Compiti>
1. Nel brano sull'impresa produttrice di valore, quale settore fa da grande mediatore fra risparmio e investimento?
2. Riporta dal brano sull'impresa produttrice di valore la parte che comincia con "La proprietà dei" e termina con "andamento sul mercato.", senza cambiare nulla.

──────── Brano scelto

L'IMPRESA :PRODUTTRICE DI VALORE

 

Quando, moltissimi anni fa, una massa enorme di servi della gleba e contadini poveri si riversò nelle strade delle città, costituendo quell'esercito industriale di riserva che fu una delle basi necessarie per il successivo sviluppo della realtà commerciale ed industriale della nuova società, tutti gli studiosi non potevano non notare come l'unica ricchezza posseduta fosse la propria capacità di lavoro.

Queste persone, staccate dall'originario tessuto produttivo, staccate anche dalla comunità in cui erano cresciute, erano prive d'identità e di un rapporto organico con la società. Erano una vera e propria merce. Le stesse condizioni di lavoro ricalcavano, nella città, l'assoluta padronanza della vita delle persone che vi era stata nelle campagne. Nei nuovi tempi, rispetto al passato, queste persone erano libere: si, ma solo di  prestare la propria opera senza nessuna condizione, garanzia, diritto.

Chi poteva utilizzare questa merce? Chi ne aveva interesse?

Una nuova classe di persone che   disponeva di capitali e poteva avviare commerci, produzioni, servizi. Una classe di persone dinamiche ed intraprendenti che non sopportava più il blocco sociale della nobiltà che aveva la proprietà delle terre e di tutto quello che nasceva o cresceva sulle stesse, comprese le persone.

 No, nelle città questa gente voleva essere libera di produrre commerciare e decidere sulla propria vita e disponeva dei capitali per attrarre la forza lavoro, farla uscire dal dominio della nobiltà, all'interno della terra, e utilizzarla come libera merce lavoro. Come non vedere nella prestazione lavorativa, massificata e senza diritti, la completa alienazione dell'uomo?  Come non capire, altresì, che solo il suo lavoro costituiva, all'interno del processo di produzione del valore, quel di più, il plusvalore, che permetteva la realizzazione del profitto? Come non legare alla distribuzione ineguale del profitto il concetto di sfruttamento ? come non far discendere da tutto questo la necessaria lotta di classe per liberare l'uomo lavoratore da questa condizione e permettergli di ridiventare persona?

La storia dei secoli scorsi è la storia di questa emancipazione ;ma, anche, di una profonda trasformazione dei ruoli sociali, dei processi produttivi, del ruolo dello Stato.

La proprietà dei capitali non è più immediatamente la stessa dei mezzi di produzione e meno che mai, nelle moderne Public Company o nelle grandi aziende, coincide con il personale adibito alla gestione e organizzazione dell'impresa. Il settore creditizio è il grande mediatore fra risparmio ed investimento.Migliaia di professionalità valutano e seguono i progetti delle imprese ed il loro andamento sul mercato.

────────────────
──────── Voci

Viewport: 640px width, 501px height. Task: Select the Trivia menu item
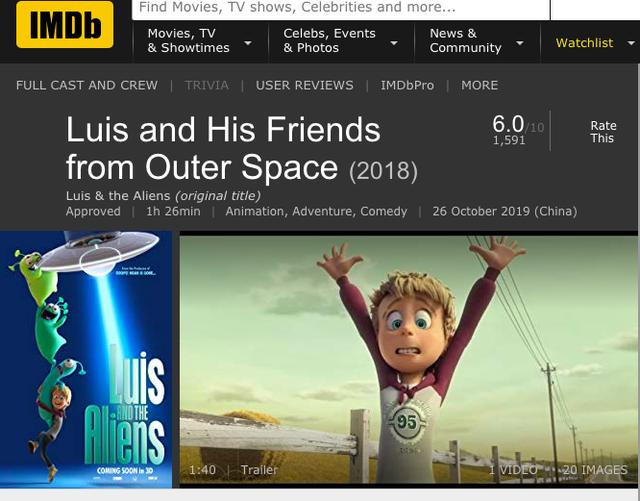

────────────────
──────── Voci

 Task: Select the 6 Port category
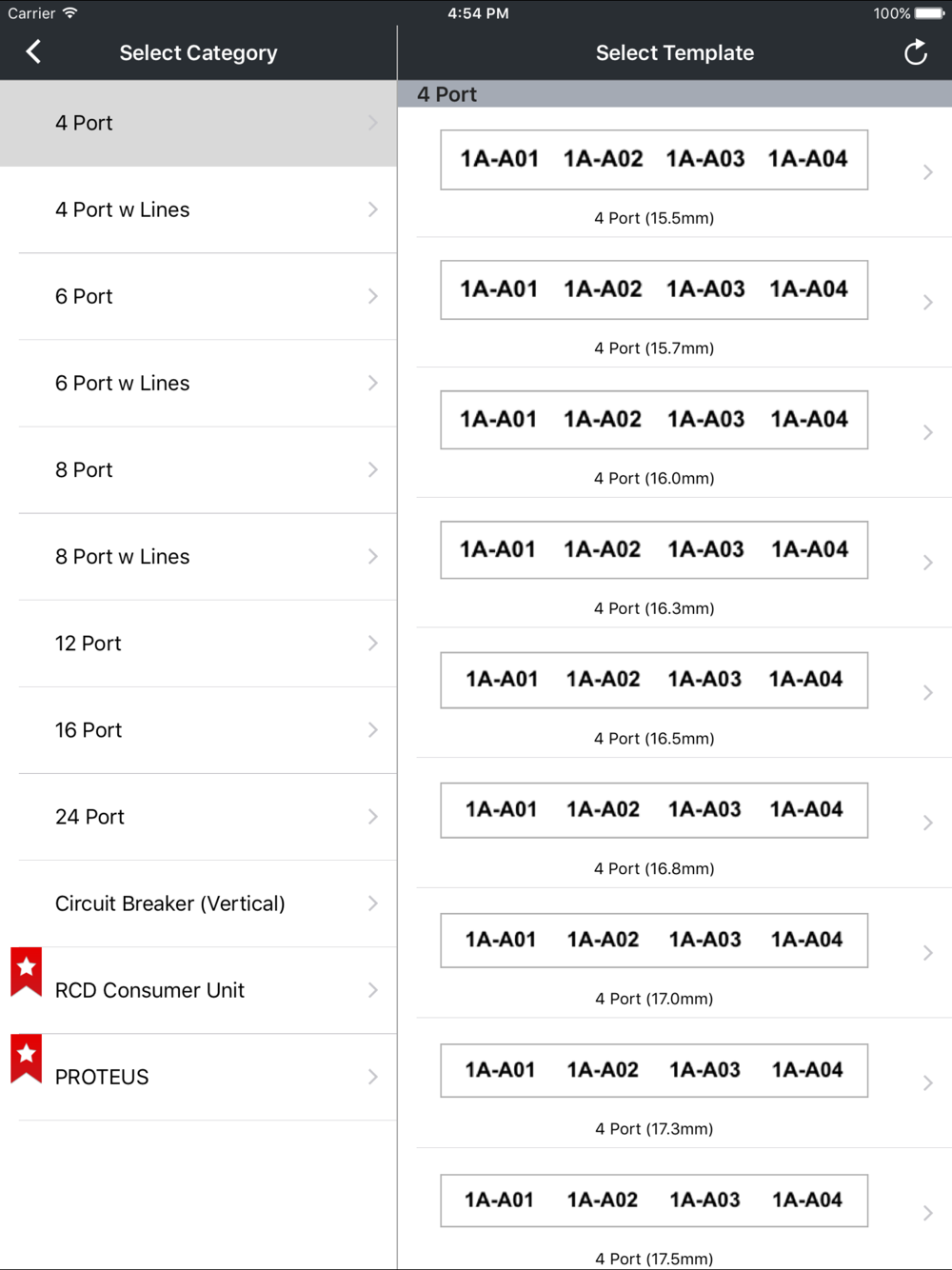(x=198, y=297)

────────────────
──────── Voci

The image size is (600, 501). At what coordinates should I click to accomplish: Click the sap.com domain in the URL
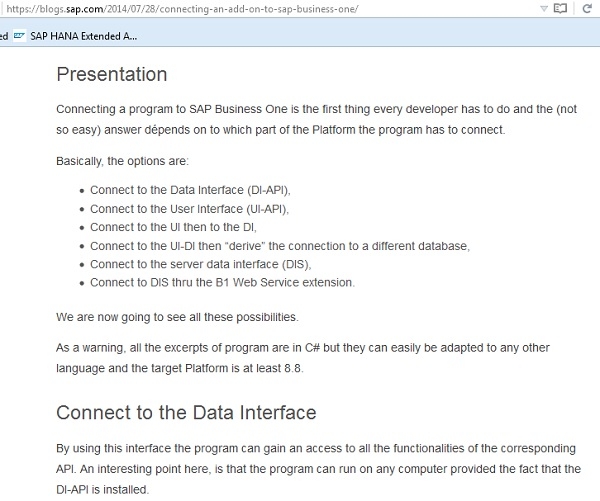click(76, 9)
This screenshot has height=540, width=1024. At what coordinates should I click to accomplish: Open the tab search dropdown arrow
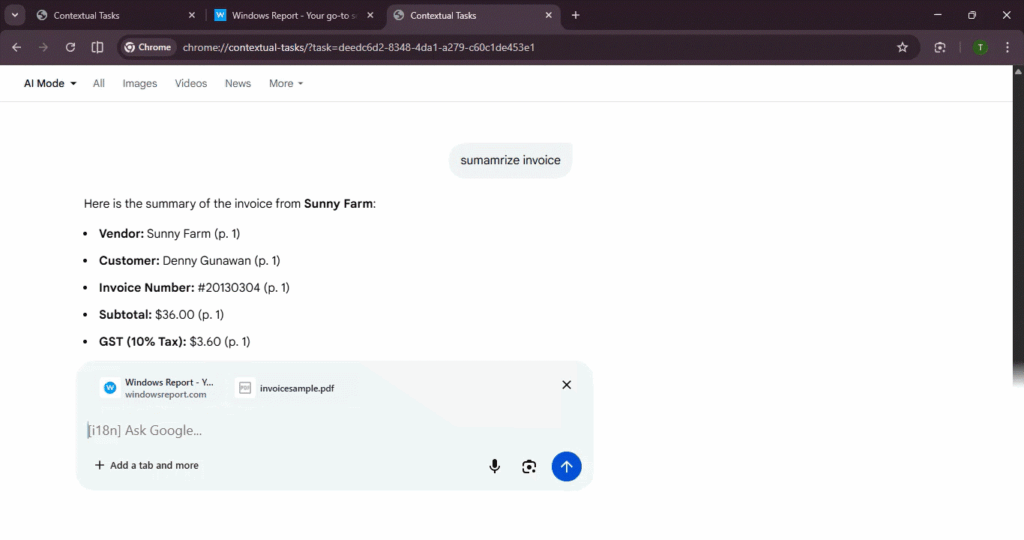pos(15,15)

────────────────

Risposte in ordine>
1. Il settore creditizio.

2.
La proprietà dei capitali non è più immediatamente la stessa dei mezzi di produzione e meno che mai, nelle moderne Public Company o nelle grandi aziende, coincide con il personale adibito alla gestione e organizzazione dell'impresa. Il settore creditizio è il grande mediatore fra risparmio ed investimento.Migliaia di professionalità valutano e seguono i progetti delle imprese ed il loro andamento sul mercato.